» **WORK REQUIRED**
From the listing below, extract every line in which the word "beside" appears.

» **PROVIDED INFORMATION**
*** Begin section ***

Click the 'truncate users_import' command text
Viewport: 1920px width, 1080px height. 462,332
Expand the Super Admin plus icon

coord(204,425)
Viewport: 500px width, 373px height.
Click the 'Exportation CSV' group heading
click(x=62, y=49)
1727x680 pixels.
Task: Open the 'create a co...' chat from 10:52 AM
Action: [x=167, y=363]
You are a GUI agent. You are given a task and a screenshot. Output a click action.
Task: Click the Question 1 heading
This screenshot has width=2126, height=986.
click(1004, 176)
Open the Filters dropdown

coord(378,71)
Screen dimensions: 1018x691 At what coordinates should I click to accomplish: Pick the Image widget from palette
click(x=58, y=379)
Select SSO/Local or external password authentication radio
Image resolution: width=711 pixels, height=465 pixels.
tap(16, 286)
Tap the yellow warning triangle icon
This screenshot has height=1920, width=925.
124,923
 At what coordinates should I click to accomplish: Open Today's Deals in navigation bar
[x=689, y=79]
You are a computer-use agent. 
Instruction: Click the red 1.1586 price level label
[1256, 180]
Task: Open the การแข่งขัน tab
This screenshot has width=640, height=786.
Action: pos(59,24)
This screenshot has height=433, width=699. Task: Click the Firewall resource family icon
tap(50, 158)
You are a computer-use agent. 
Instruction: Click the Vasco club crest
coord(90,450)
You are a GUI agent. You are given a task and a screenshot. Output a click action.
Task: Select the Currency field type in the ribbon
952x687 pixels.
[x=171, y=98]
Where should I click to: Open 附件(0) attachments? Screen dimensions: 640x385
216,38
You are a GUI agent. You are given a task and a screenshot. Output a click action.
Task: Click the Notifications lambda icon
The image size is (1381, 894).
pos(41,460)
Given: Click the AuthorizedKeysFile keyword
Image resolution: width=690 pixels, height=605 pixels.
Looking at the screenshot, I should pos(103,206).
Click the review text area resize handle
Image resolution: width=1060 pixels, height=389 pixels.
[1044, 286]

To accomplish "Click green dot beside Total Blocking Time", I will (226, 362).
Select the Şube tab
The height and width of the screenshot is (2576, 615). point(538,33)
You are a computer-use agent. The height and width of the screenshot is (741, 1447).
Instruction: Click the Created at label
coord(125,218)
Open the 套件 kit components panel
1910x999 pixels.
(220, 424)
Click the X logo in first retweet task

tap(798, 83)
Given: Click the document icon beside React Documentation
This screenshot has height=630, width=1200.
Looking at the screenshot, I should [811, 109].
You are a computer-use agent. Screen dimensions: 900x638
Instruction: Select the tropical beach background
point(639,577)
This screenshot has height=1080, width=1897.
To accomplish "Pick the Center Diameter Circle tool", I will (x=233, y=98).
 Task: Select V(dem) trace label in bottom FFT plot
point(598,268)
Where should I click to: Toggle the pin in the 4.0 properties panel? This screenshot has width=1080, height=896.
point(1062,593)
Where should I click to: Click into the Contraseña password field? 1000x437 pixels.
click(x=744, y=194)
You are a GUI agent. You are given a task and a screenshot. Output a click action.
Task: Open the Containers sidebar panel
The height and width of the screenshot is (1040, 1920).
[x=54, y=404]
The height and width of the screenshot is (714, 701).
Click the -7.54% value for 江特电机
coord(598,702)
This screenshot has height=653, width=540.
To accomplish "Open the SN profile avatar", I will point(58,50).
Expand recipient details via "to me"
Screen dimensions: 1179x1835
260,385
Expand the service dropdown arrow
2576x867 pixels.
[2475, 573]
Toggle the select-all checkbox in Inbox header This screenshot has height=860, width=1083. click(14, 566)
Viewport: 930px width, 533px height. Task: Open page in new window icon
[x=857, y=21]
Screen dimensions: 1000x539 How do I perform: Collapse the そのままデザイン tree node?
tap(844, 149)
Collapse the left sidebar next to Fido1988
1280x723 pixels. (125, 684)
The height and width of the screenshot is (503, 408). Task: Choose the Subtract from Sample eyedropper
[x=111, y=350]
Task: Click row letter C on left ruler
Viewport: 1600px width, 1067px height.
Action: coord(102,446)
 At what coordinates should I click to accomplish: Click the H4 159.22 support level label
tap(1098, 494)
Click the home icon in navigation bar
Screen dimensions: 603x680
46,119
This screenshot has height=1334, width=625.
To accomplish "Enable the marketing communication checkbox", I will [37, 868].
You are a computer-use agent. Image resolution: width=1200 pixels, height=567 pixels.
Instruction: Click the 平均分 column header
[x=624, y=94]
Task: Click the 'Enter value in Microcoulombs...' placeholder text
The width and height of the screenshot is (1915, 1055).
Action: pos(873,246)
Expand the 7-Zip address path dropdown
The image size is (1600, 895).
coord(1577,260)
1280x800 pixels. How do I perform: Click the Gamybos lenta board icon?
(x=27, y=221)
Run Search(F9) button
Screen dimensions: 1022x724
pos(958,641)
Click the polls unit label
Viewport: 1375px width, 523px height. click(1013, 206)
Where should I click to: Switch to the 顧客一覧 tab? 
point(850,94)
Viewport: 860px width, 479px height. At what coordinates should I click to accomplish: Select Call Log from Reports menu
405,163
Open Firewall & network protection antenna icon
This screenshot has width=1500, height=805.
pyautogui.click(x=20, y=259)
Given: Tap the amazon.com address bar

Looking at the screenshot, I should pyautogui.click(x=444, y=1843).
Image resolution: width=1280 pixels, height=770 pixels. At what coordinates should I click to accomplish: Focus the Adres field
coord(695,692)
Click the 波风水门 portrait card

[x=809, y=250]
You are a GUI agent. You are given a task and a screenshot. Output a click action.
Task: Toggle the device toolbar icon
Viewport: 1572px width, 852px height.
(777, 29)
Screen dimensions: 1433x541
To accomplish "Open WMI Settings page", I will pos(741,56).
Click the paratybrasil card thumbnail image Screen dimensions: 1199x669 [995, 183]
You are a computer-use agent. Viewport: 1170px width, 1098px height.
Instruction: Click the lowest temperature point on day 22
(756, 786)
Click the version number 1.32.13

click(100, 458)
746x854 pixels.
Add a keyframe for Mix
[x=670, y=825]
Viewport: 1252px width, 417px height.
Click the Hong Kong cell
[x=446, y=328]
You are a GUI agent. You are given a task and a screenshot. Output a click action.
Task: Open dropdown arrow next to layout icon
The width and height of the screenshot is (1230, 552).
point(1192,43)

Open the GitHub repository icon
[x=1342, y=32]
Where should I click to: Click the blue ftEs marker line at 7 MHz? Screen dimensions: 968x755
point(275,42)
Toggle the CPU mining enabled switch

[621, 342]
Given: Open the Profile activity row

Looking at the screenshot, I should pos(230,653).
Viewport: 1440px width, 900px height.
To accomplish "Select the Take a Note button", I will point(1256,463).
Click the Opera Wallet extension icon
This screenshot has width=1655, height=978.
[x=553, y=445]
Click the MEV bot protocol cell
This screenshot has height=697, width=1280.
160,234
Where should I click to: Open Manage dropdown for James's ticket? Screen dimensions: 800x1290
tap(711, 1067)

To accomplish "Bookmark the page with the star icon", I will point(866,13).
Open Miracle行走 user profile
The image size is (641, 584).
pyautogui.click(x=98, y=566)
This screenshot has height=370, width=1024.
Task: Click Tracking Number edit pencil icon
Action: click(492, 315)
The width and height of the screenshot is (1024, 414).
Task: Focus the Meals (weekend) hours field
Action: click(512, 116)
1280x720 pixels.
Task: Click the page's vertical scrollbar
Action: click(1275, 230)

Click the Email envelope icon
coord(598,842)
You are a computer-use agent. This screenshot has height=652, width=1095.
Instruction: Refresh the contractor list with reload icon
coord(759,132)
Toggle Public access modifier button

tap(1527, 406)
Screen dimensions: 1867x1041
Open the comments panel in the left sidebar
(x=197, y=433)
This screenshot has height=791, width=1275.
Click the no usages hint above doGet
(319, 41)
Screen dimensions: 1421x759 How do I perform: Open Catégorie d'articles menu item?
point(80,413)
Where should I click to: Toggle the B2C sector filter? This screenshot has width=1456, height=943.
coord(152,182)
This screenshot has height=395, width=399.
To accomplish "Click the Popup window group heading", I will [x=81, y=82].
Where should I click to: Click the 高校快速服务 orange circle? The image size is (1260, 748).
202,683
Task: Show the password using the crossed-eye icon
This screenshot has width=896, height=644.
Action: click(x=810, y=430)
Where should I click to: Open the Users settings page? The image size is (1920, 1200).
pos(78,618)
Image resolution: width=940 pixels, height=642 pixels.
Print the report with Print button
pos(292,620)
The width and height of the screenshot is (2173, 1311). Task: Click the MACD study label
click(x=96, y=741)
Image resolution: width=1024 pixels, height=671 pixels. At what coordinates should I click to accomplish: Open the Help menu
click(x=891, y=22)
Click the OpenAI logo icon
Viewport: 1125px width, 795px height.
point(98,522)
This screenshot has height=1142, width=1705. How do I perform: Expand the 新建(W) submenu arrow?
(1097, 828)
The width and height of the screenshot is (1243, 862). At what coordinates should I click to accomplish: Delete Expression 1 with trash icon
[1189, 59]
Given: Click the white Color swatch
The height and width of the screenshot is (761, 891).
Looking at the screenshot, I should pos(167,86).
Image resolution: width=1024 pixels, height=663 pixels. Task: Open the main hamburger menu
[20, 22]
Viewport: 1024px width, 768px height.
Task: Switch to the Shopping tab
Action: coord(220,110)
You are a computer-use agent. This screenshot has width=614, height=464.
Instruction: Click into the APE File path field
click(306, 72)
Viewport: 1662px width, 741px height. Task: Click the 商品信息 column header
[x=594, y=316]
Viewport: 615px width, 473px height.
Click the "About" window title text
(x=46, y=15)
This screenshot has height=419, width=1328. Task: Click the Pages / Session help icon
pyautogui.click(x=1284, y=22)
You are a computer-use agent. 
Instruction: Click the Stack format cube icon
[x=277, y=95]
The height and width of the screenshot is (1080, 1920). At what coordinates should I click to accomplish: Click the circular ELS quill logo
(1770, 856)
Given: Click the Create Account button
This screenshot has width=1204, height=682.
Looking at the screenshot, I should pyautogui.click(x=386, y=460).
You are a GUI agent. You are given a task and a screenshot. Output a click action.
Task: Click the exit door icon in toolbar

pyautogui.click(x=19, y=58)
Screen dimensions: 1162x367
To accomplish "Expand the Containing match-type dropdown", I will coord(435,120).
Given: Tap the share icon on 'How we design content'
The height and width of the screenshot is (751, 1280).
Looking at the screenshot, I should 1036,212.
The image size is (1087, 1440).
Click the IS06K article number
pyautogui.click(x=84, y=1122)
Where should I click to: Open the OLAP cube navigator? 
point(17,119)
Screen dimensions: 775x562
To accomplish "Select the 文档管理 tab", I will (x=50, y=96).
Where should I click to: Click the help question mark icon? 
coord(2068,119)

*** End section ***

» **COMPLETED TASK**
To accomplish "Click green dot beside Total Blocking Time", I will (226, 362).
Given: Click the document icon beside React Documentation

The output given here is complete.